I stuffed it with some spare drives (1.5Tb / 1Tb / 2x 500Gb) and played around to get accustomed by look and feel.
From the start I decided that redundancy is more important than performance, hence two choices remained - RAID6 of SHR-2

Currently I have configured SHR-2 setup. But since I have only 4 bays available, RAID6 seems like a better choice.

I would like to ask your opinion regarding RAID choice:

1) Stick to SHR-2 when moving to production
2) Move to RAID6 for production

Also I have to plan out migrating data to this RAID.
Currently I have one 4Tb HDD (Hitachi Deskstar 7K4000 4TB SATA 3.5" 7200RPM/64MB 0S03356 HGST) filled with stuff to move.

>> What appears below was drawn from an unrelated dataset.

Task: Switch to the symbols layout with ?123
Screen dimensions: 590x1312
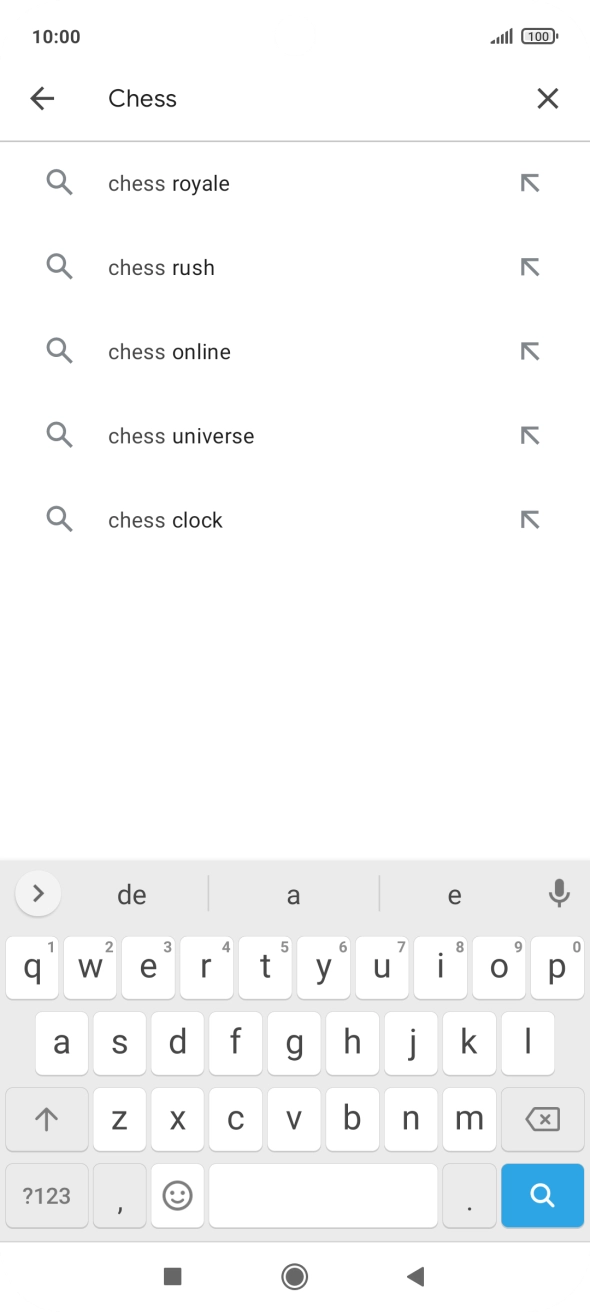Action: point(46,1195)
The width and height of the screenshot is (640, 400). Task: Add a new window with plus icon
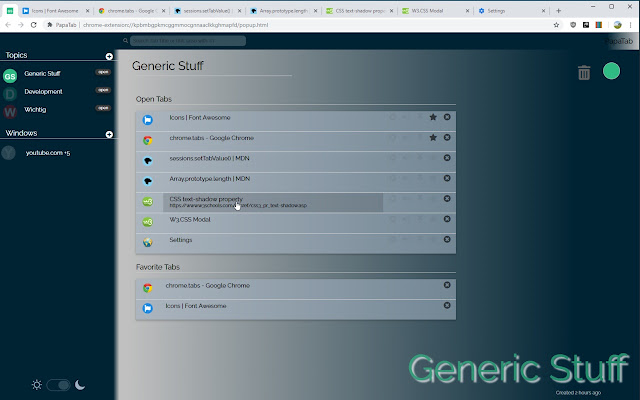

In the end it should be 4x4Tb setup with 8Tb total usable space.

Do I have to purchase 4 new drives or can I somehow use existing drive as one of RAID members, without loosing data?

Shr2 is a raid 6 array.

AtmaHorizon
Apr 3, 2012

Don Lapre posted:

Shr2 is a raid 6 array.

As far as I understand from the documentation it is made of multiple RAID6 arrays.

The Gunslinger
Jul 24, 2004

Do not forget the face of your father.
Fun Shoe

My Rhythmic Crotch posted:

Apologies if this is the wrong thread, but I'm looking for a NAS for my parents. I've been considering the Seagate Central devices because they're cheap, small, and focused on ease of use. Has anyone tried one of these things before? The main complaint seems to be iffy software and slow transfer speeds.

Alternatively, can anyone recommend a decent cheap NAS that old people will be able to use?

For what purpose, just pictures and the usual family stuff? If so I'm sure it would be fine but I would really get them something better if you're doing anything more advanced than that like media backups, streaming and etc. A friend of mine bought one of those and they are painfully slow at everything, drop from the network frequently and the interface isn't anything to write home about. I haven't used it much but he bitches about it constantly.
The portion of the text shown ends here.